The control of Leishmania tropica is dependent on the immediate diagnosis and correct, timely, and effective treatment of patients. Despite some complications [15-18], chemotherapy, especially by pentavalent antimony compounds (like glucantime), is used more than other approaches. Limited information about underlying mechanisms has led to the emergence of resistance as a major factor affecting the treatment and control of cutaneous leishmaniasis, especially the urban type [19-21]. Due to the importance of drug resistance and high financial and medical costs for patients, the need to new treatments is felt. It is also necessary to identify resistant genes and find solutions to prevent their genetic effects. P-glycoprotein and Multidrug resistance-related protein (MRP), members of ATP-binding cassette (ABC) transporters family, are coded by the MDR1 and MRPA genes. Indeed, they are ATP-dependent drug efflux pumps that can reduce drug accumulation in resistant cells [2, 21–25]. Accordingly, the purpose of present study was to evaluate the expression of MDR1 and MRPA genes in acute, chronic non-lupoid, and chronic lupoid forms of Leishmaniasis using the Real-time PCR technique.
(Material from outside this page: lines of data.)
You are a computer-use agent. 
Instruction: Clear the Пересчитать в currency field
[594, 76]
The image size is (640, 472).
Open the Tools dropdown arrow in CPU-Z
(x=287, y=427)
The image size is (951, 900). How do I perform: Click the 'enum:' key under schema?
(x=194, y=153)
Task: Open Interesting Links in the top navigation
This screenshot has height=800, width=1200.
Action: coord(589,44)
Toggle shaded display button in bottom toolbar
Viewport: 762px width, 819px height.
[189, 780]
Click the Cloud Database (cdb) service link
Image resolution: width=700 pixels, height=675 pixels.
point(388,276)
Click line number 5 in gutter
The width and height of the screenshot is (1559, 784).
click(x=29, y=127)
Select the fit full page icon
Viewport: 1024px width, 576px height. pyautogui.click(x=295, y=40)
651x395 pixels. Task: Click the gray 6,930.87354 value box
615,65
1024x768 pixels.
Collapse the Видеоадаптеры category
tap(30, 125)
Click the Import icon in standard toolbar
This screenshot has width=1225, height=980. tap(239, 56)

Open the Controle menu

As presented in “Results” section, our findings showed that expression of MDR1 and MRPA in the chronic lupoid form was greater than chronic non-lupoid and acute forms. Contrary to our expectation, the level of MDR1 gene expression in the acute form was greater than chronic non-lupoid form (1.56-fold). Perhaps in this case, other genes and protein agents play a role in drug resistance. In line with this, 89 proteins were responsible for Leishmania major glucantime-resistance in a previous experiment [22]. For instance, the increased expression of ubiquitin and amino acid permease (AAP3) genes, increased activity of multidrug-resistance protein A (MRPA), protein tyrosine phosphatase (PTP), phosphoglycerate kinase (PGK), and the antagonists of the aquaglyceroporin (AQP1), mitogen activated protein kinase (MAPK), and calcineurin genes were probable causes of resistance. Similarly, Kazemi and co-workers identified antimony resistance markers in Leishmania tropica by cDNA-AFLP method [18].

The present work is the first study which compared the expression level of MDR1 and MRPA genes in acute, chronic non-lupoid, and chronic lupoid forms in the biopsy specimens of patients and also confirmed that the Real-time PCR method is a feasible method for investigating the resistance-related genes.

Limitations

Accurately detection of MRPA and MDR1 in biopsy samples help to treat better in case with leishmaniosis. Using the paraffin-embedded biopsy samples make our samples collection time short. But it’s make the DNA extraction laboratories and effect on the quality of extracted DNA. In other hand to find better assumption of the resistance it’s better to evaluate other mechanisms other than the cytoplasmic channels.